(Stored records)
****

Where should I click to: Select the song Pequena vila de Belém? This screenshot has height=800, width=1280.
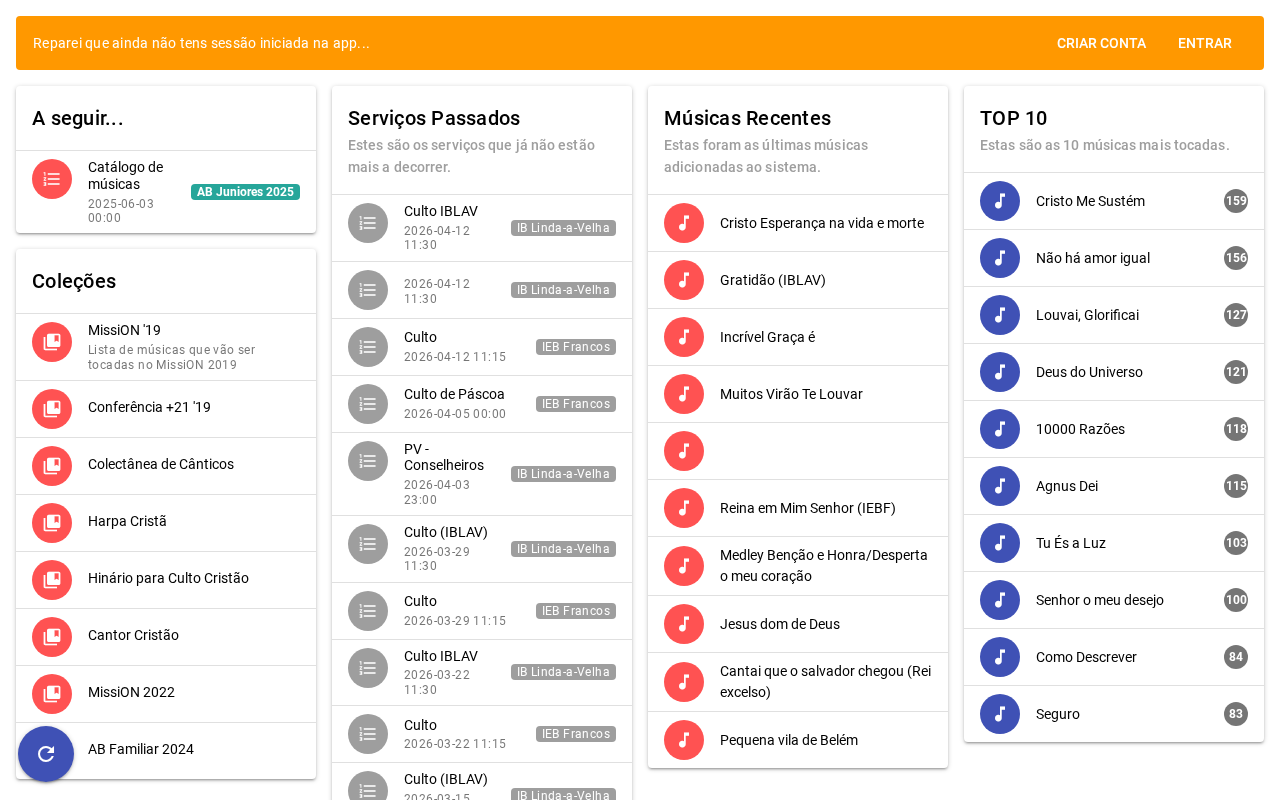pos(788,740)
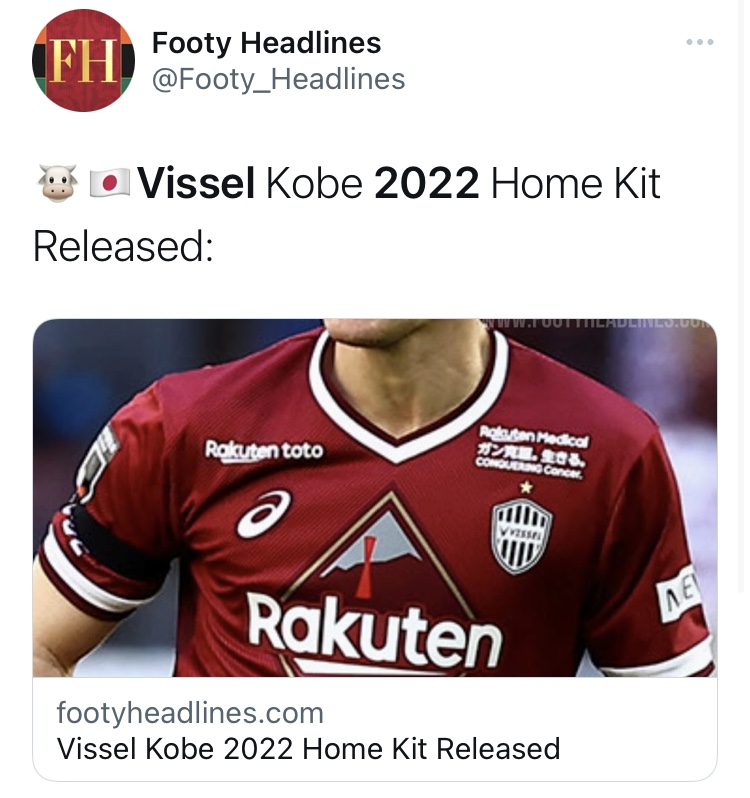
Task: Click the Rakuten toto chest text
Action: coord(264,450)
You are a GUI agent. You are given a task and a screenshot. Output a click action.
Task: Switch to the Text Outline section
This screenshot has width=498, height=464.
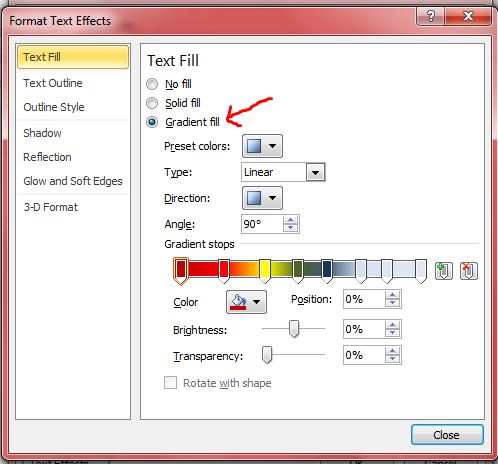(53, 83)

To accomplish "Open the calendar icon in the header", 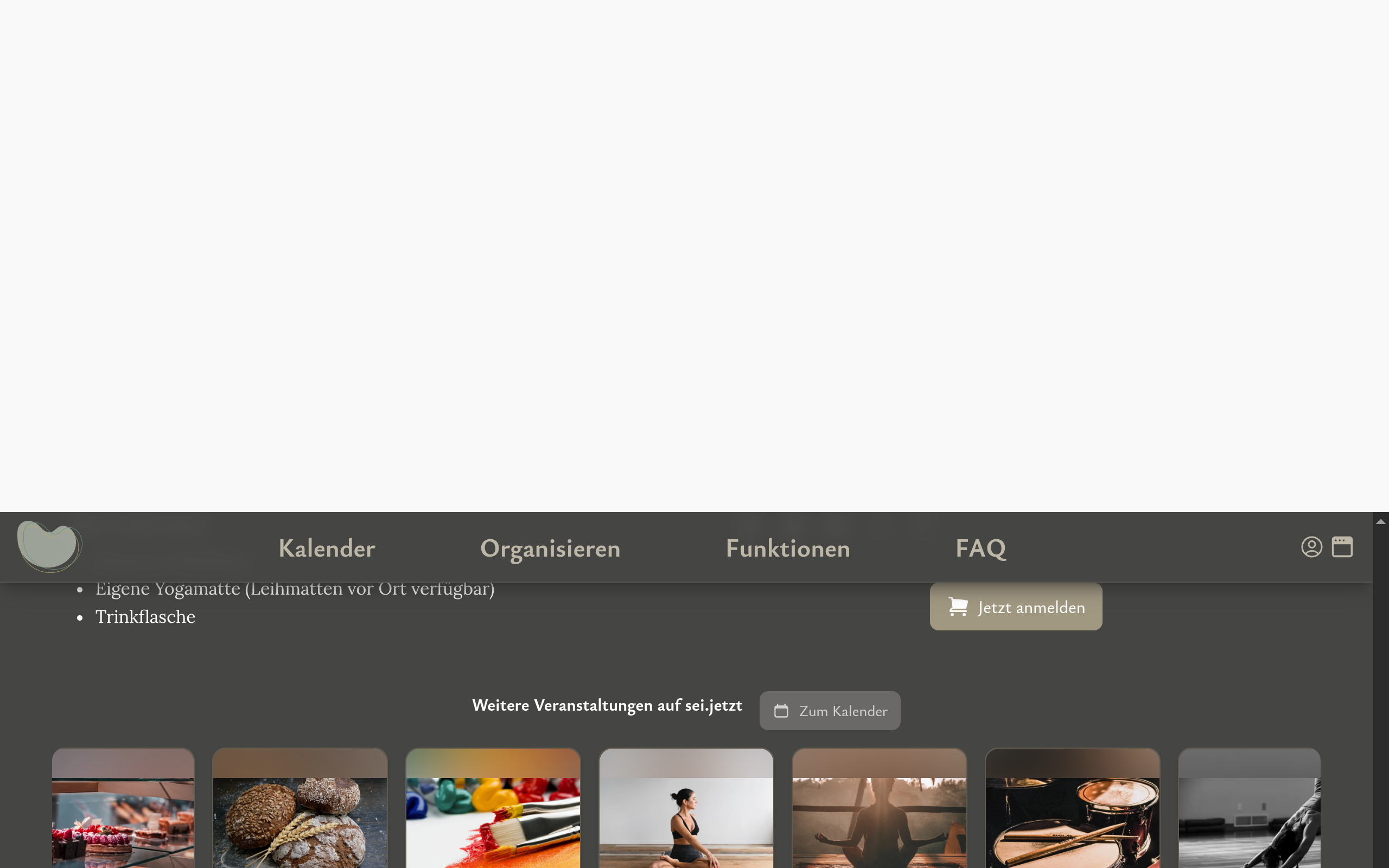I will [1342, 546].
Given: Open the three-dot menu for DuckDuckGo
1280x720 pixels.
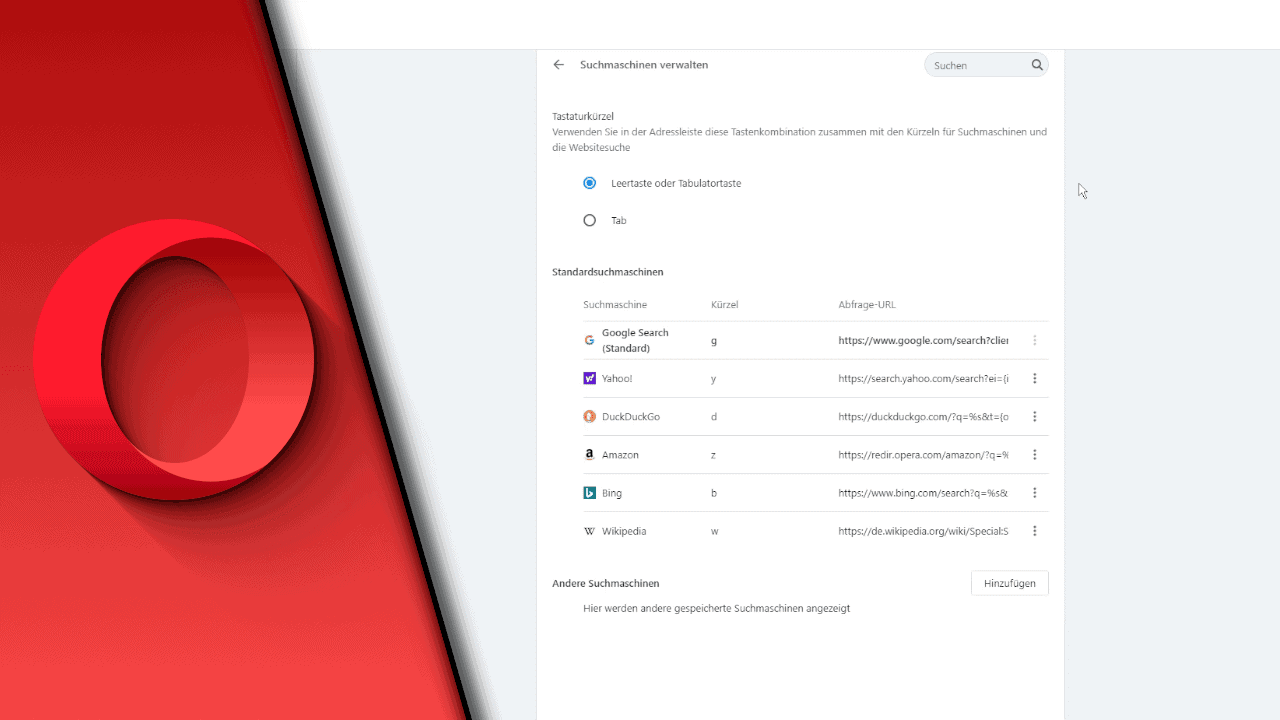Looking at the screenshot, I should point(1035,416).
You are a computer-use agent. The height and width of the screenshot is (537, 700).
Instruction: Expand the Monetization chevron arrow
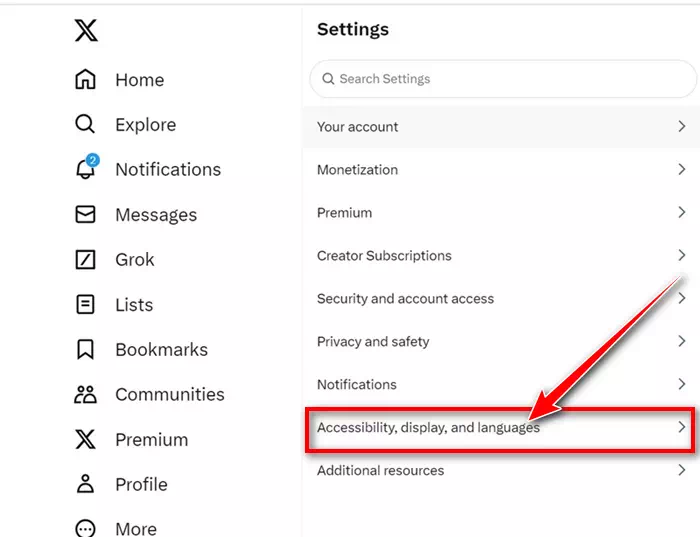pyautogui.click(x=681, y=169)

****

▶ [Your task]
The lines from the one containing "Given: Open the three-dot menu for DuckDuckGo" through the last line of the records are what you should copy, word for word and nothing else, with pictures left out.

▶ [Written response]
Given: Open the three-dot menu for DuckDuckGo
1280x720 pixels.
Looking at the screenshot, I should point(1035,416).
You are a computer-use agent. The height and width of the screenshot is (537, 700).
Instruction: Expand the Monetization chevron arrow
pyautogui.click(x=681, y=169)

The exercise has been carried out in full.